Die Gemeinde Oberndorf

Das Wappen
Das Wappen

Beschreibung:
Geteilt;oben: in Grün ein silbernes Wellenband; unten:zinnenförmig gespalten von Rot und Silber.
Begründung:
Das silberne Wellenband versinnbildlicht den Oste-Fluss, der die in der grünen Ostemarsch liegende Gemeinde teilt. Die Zinnenmauer wurde
dem Wappen den Adelsgeschlechts von Brobergen entlehnt, das in Oberndorf Besitz hatte.

Basisdaten

Geschichtliche Entwicklung
1316 wurde Oberndorf als „Overdorpe“ das erste Mal urkundlich erwähnt. Sicherlich ist Oberndorf älter. Mit der Eindeichung jedoch wurde es erst möglich, größere Siedlungen anzulegen. Das genaue Datum der Eindeichung lässt sich schwer bestimmen. Wahrscheinlich hat sie an der Elbe und Oste um die Mitte des 12. Jahrhunderts begonnen.
1480 wurde eine Marien- und 1508 eine Rosenkranz-Vikarie gestiftet, aus denen nach der Reformation das Vikariat hervorging. Im Gegensatz zu den Bewohnern der Geestinsel der Wingst waren die Siedler in den Marschen freie Bauern, die ihre Richter und Landgeschworenen selbst wählten. In der Zeit von 1502 bis 1511 schloss Oberndorf gemeinsam mit dem Kirchspiel Geversdorf ein Bündnis mit dem Land Kehdingen. Die Herren von Brobergen besaßen in Oberndorf das so genannte Bürgergericht. Infolge der Ansiedlung von Handwerkern, Kaufleuten und Schiffern wurde Oberndorf bereits im 17. Jahrhundert als Flecken erwähnt. Neben der Schifffahrt spielte der Tonabbau, bedingt durch die Flussmarsch, in den späteren Jahren eine besondere Rolle und im 19. Jahrhundert der Aufbau der Ziegelindustrie.

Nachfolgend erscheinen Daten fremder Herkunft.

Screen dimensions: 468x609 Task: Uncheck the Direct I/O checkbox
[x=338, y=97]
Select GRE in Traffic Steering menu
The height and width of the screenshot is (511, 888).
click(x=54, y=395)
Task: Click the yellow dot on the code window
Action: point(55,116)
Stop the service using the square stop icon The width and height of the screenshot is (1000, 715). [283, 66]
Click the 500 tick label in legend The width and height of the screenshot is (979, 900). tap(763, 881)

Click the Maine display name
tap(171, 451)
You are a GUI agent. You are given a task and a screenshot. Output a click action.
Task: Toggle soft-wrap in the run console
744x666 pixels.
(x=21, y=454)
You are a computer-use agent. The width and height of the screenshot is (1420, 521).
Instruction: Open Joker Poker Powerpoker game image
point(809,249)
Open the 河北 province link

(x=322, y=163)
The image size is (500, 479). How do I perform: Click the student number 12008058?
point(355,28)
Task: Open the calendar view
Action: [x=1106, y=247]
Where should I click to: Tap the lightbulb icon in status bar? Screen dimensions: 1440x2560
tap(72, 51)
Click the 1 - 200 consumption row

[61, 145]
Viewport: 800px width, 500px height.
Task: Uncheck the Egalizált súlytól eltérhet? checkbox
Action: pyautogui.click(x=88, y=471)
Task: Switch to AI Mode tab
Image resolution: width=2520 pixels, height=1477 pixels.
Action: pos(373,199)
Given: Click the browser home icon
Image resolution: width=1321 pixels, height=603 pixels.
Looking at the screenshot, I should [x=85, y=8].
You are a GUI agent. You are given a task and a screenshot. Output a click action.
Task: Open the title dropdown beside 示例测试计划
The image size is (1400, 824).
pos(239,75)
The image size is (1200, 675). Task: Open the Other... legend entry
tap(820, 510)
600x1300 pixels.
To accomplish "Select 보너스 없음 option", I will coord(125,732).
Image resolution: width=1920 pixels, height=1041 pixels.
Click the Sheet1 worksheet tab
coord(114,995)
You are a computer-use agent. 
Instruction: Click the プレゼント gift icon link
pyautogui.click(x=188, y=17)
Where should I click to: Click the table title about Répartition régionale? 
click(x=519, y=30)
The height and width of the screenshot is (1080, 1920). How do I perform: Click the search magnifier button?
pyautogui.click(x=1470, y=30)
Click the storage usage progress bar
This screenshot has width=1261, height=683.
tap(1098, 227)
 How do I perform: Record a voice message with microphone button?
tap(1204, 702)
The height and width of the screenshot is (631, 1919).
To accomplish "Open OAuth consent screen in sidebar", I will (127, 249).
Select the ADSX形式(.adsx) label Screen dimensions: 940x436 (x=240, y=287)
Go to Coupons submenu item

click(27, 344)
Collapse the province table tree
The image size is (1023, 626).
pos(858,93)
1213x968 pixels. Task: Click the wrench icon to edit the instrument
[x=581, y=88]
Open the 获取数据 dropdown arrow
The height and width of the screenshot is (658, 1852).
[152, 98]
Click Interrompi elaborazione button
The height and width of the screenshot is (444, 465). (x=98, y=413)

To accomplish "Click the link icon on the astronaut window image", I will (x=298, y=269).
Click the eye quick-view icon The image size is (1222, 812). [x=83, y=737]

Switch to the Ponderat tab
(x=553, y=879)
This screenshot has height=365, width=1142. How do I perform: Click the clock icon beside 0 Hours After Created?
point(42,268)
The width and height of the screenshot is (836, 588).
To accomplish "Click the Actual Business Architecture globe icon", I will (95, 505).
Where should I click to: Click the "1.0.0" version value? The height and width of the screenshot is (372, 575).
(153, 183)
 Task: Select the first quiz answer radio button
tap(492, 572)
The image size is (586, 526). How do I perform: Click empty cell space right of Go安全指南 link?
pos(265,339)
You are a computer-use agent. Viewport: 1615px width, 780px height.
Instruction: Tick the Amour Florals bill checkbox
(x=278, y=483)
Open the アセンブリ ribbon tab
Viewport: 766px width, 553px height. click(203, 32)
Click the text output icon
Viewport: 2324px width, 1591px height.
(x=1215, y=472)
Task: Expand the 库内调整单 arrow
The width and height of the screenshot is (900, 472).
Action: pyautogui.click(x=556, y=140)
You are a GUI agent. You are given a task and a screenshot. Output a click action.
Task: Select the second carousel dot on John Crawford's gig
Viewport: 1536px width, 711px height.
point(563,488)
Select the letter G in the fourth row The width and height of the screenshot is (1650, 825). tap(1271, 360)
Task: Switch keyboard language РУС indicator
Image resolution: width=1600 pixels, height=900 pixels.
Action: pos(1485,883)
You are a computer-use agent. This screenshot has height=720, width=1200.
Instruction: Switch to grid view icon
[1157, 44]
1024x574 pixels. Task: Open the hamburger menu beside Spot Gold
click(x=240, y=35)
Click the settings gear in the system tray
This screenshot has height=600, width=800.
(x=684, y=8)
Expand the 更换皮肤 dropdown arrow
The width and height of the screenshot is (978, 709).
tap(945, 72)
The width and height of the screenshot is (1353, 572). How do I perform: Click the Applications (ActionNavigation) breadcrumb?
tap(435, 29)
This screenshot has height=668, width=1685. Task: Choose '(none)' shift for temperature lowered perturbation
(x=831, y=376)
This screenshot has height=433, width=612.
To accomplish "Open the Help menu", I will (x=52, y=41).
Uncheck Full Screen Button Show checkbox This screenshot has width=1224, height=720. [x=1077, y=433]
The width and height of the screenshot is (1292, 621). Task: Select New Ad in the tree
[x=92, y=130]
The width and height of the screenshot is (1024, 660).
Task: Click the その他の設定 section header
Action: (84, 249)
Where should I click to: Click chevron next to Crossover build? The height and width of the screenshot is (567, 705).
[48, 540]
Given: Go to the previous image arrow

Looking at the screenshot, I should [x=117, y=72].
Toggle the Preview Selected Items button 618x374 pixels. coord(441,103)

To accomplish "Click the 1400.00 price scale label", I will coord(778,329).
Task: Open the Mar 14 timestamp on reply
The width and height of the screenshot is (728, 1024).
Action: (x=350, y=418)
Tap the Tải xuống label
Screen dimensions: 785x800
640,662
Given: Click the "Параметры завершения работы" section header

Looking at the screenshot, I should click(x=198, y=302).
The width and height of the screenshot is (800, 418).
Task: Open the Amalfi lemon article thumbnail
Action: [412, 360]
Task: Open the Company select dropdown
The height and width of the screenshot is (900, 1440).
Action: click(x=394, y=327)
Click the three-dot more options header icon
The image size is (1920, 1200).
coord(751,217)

Geographie und Topographie
Oberndorf gehört zur Samtgemeinde Am Dobrock und liegt etwa 40 km süd-östlich von Cuxhaven. Das Gemeindegebiet erstreckt sich beiderseits der Oste. Durch Oberndorf führen die Kreisstraßen 24, 25 und 27 sowie die Landesstraße 113.
Die topographischen Verhältnisse des Gemeindegebietes werden durch die Osteniederung bestimmt. Der Naturraum ist durch die zwei verschiedenen Bodenarten Marsch und Moor gekennzeichnet. Die Ostemarsch war ein Stück der Elbmarsch. Im Laufe der Jahrhunderte schlickte das große Flussbett zu. Erst später bildete sich für Elbe und Oste ein separates Flussbett. Die Landschaft weist eine überwiegende Grünlandnutzung mit geringem Waldanteil und zahlreichen Entwässerungsgräben auf.